HW 4

HW 4#

# As always, we start with our favorite standard imports. 

import numpy as np
import pandas as pd
import matplotlib.pyplot as plt 
import seaborn as sns
%matplotlib inline

import statsmodels.api as sm
import statsmodels.formula.api as smf
from sklearn.metrics import root_mean_squared_error
from sklearn.linear_model import LinearRegression
from sklearn.model_selection import train_test_split
from sklearn.model_selection import GridSearchCV, KFold
from sklearn.pipeline import Pipeline
from sklearn.preprocessing import StandardScaler
from sklearn.linear_model import RidgeCV
from sklearn.linear_model import LassoCV
from sklearn.cross_decomposition import PLSRegression
from sklearn.decomposition import PCA

Homework 4 Spring 2026#

6.6.0 (2+2+2+2+2+2= 12 points) Conceptual questions
- (a) What is the definition of scale equivariant?
- (b) Why is it important to standardize the predictors when using ridge regression or the lasso?
- (c) What is the difference between ridge regression and the lasso?
- (d) What is an advantage of using ridge regression or the lasso over least squares linear regression?
- (e) What is the purpose of PCA?
- (f) What does the first principle component maximize?
6.6.9 (a-g) In this exercise, we will predict the number of applications received using the other variables in the College data set.

Grading distribution#

6.60 (12 points)
6.6.9 (44 points)

6.6.0 Conceptual questions#

(a) What is the definition of scale equivariant?

### YOUR ANSWER HERE###

(b) Why is it important to standardize the predictors when using ridge regression or the lasso?

### YOUR ANSWER HERE###

(c) What is the difference between ridge regression and the lasso?

### YOUR ANSWER HERE###

(d) What is an advantage of using ridge regression or the lasso over least squares linear regression?

### YOUR ANSWER HERE###

(e) What is the purpose of PCA (Principal Component Analysis)?

### YOUR ANSWER HERE###

(f) What does the first principle component maximize?

### YOUR ANSWER HERE###

6.6.9#

In this exercise, we will predict the number of applications received using the other variables in the College data set.

## Load the dataset
url = "https://msu-cmse-courses.github.io/CMSE381-S26/_downloads/cc29ec6408d657de88bc7fe6de6b1170/College.csv"
college_df = pd.read_csv(url)
college_df = college_df.set_index('Unnamed: 0')
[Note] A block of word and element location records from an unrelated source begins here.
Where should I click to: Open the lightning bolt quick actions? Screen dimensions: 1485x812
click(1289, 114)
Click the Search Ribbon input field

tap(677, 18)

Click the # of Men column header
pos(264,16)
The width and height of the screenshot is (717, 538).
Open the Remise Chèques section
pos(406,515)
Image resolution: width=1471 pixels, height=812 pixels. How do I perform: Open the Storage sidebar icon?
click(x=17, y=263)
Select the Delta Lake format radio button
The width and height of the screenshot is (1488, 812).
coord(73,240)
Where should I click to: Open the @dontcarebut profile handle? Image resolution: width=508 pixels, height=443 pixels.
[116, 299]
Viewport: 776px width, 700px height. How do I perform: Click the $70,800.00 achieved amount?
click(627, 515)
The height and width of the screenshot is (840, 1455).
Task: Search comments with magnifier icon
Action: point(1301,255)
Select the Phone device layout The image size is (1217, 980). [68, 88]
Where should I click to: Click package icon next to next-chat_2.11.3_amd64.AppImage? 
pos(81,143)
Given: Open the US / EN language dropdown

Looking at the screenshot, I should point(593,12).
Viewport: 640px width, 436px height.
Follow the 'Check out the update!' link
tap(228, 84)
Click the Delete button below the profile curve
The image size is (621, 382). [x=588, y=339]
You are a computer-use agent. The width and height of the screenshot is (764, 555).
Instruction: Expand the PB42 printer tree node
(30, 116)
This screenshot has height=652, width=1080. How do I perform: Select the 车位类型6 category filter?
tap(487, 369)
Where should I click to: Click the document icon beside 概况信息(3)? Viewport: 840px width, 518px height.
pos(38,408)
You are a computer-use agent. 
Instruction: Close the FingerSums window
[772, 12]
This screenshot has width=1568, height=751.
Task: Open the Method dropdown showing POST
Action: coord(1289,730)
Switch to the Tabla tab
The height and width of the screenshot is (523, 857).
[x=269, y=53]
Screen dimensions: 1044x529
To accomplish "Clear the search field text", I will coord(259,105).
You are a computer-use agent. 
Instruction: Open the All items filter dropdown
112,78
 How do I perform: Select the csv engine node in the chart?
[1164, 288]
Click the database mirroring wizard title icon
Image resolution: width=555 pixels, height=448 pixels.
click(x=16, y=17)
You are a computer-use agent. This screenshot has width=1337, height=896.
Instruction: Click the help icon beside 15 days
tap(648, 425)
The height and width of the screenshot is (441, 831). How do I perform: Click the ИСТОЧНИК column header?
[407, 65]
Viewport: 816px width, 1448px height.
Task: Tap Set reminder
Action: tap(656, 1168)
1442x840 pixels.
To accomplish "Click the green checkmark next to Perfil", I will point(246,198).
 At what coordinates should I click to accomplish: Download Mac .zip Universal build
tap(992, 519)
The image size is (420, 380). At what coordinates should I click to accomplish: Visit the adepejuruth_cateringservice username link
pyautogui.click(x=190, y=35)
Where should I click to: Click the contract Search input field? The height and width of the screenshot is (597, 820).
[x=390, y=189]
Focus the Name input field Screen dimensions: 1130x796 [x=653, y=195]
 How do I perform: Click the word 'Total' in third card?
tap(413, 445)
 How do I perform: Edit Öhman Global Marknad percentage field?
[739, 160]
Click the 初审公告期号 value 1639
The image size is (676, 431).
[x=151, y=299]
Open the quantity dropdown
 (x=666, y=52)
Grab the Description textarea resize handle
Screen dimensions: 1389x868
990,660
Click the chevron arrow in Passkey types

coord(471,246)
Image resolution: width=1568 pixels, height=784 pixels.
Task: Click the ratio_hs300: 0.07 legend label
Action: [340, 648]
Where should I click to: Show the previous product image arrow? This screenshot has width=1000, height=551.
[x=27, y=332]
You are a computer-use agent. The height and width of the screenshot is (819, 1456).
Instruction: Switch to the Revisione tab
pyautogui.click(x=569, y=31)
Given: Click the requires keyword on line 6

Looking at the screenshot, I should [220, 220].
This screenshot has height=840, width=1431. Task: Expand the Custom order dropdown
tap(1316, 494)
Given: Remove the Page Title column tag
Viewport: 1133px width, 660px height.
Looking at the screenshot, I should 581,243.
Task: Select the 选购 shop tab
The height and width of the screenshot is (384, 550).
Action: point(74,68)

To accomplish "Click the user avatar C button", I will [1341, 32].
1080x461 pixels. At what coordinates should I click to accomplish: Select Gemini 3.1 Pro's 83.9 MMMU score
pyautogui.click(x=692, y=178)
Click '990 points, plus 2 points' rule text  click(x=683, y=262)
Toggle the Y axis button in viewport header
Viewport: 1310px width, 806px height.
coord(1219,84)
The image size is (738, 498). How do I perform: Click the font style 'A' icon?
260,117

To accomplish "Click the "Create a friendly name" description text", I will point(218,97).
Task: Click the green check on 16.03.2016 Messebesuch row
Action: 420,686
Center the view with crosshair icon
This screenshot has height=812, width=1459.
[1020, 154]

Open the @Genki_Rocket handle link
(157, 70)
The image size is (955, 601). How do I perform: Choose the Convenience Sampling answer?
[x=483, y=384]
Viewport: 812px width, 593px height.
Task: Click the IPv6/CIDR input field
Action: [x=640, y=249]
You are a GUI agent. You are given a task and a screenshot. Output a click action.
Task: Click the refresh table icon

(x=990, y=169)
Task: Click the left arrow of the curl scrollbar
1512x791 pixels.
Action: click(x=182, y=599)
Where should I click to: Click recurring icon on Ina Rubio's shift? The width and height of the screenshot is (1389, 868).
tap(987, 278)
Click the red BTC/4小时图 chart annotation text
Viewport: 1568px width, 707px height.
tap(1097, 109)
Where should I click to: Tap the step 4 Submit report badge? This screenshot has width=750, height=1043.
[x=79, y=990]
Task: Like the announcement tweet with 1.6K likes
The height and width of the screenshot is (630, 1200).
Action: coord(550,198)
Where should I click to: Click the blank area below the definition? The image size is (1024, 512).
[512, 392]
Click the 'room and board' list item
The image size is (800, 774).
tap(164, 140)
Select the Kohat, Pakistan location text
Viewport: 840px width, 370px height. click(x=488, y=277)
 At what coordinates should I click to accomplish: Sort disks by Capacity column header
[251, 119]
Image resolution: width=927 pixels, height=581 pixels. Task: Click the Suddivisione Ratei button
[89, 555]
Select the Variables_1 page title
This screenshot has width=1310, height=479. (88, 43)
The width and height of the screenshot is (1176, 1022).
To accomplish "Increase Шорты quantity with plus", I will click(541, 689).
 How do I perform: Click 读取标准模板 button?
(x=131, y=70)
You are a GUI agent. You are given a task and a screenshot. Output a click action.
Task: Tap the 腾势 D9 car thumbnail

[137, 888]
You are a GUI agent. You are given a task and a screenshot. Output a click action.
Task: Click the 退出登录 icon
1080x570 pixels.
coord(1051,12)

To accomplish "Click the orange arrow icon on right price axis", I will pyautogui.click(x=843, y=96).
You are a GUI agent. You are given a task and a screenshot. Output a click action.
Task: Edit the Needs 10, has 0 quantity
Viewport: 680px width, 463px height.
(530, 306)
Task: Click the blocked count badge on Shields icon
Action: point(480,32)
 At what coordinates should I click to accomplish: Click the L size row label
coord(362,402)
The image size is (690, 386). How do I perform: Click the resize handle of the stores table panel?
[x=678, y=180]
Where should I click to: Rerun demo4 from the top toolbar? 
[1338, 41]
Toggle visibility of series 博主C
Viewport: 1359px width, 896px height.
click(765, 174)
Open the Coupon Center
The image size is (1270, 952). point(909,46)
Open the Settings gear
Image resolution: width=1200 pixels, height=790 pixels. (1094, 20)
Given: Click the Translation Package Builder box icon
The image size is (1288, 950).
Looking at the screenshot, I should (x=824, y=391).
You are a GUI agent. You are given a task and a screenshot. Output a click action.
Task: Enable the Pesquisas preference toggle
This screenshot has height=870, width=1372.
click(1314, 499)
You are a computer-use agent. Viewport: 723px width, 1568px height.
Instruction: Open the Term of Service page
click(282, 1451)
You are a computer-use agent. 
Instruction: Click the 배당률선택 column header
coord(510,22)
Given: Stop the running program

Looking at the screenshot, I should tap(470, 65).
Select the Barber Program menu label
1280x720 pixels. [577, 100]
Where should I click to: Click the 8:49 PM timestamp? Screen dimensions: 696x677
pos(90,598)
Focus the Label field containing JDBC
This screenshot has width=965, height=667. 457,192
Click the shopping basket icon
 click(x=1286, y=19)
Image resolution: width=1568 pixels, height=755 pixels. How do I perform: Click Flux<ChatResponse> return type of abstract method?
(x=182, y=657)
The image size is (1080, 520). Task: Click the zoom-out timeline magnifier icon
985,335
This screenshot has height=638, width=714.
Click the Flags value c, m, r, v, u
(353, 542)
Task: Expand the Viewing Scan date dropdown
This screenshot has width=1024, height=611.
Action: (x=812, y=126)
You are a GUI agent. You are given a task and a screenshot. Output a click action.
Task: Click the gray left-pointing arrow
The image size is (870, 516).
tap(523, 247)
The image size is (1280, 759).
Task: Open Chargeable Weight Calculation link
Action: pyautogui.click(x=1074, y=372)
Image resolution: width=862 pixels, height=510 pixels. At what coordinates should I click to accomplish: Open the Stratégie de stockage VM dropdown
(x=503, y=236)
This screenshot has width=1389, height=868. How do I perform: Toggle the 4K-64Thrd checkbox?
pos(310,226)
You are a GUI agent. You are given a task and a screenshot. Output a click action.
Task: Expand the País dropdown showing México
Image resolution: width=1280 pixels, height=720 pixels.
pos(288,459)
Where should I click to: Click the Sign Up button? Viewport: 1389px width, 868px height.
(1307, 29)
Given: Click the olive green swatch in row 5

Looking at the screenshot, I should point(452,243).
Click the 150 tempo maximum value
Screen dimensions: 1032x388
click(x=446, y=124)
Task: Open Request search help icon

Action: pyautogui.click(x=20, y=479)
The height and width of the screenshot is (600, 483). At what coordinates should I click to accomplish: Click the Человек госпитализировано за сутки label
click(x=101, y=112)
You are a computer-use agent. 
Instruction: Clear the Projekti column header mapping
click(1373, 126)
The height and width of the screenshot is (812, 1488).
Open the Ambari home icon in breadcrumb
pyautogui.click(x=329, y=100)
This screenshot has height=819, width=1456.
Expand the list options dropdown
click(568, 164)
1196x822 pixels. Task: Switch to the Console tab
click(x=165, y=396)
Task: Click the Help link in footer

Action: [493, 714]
## One-hot encode the categorical variable
college_df = pd.get_dummies(college_df, drop_first=True)

college_df.head()

	Apps	Accept	Enroll	Top10perc	Top25perc	F.Undergrad	P.Undergrad	Outstate	Room.Board	Books	Personal	PhD	Terminal	S.F.Ratio	perc.alumni	Expend	Grad.Rate	Private_Yes
Unnamed: 0
Abilene Christian University	1660	1232	721	23	52	2885	537	7440	3300	450	2200	70	78	18.1	12	7041	60	True
Adelphi University	2186	1924	512	16	29	2683	1227	12280	6450	750	1500	29	30	12.2	16	10527	56	True
Adrian College	1428	1097	336	22	50	1036	99	11250	3750	400	1165	53	66	12.9	30	8735	54	True
Agnes Scott College	417	349	137	60	89	510	63	12960	5450	450	875	92	97	7.7	37	19016	59	True
Alaska Pacific University	193	146	55	16	44	249	869	7560	4120	800	1500	76	72	11.9	2	10922	15	True

# Convert entire dataframe to float before modeling
college_df = college_df.astype(float)

print(college_df.dtypes)

Apps           float64
Accept         float64
Enroll         float64
Top10perc      float64
Top25perc      float64
F.Undergrad    float64
P.Undergrad    float64
Outstate       float64
Room.Board     float64
Books          float64
Personal       float64
PhD            float64
Terminal       float64
S.F.Ratio      float64
perc.alumni    float64
Expend         float64
Grad.Rate      float64
Private_Yes    float64
dtype: object

(a) (5 points):Split the data in test set and training set (this will only be used for the linear regression, all other models are cross-validated with the whole set).

###YOUR CODE HERE###

print(X_train.dtypes)

---------------------------------------------------------------------------
NameError                                 Traceback (most recent call last)
Cell In[11], line 1
----> 1 print(X_train.dtypes)

NameError: name 'X_train' is not defined

(b) (5 points): Fit a linear model using least squares on the training set, and report the test error obtained.

###YOUR CODE HERE###

✅ Question (b): Documenting Your Solution Process (3 points)#

Please answer the following clearly and completely:

Prior Knowledge vs. External Resources (1 point)
Indicate which parts of Question (b) you completed using your own prior knowledge, and which parts you completed using external resources (e.g., generative AI, past assignments, Stack Overflow, Google, etc.).

###YOUR ANSWER HERE###

Required Documentation (2 points)
- For any part where you used generative AI, you must include the exact prompts you entered and the corresponding AI outputs. Copy and paste them directly.
- For any part where you used other external resources, list those sources.
- For parts completed without external resources, briefly state what prior knowledge you relied on (no detailed explanation required).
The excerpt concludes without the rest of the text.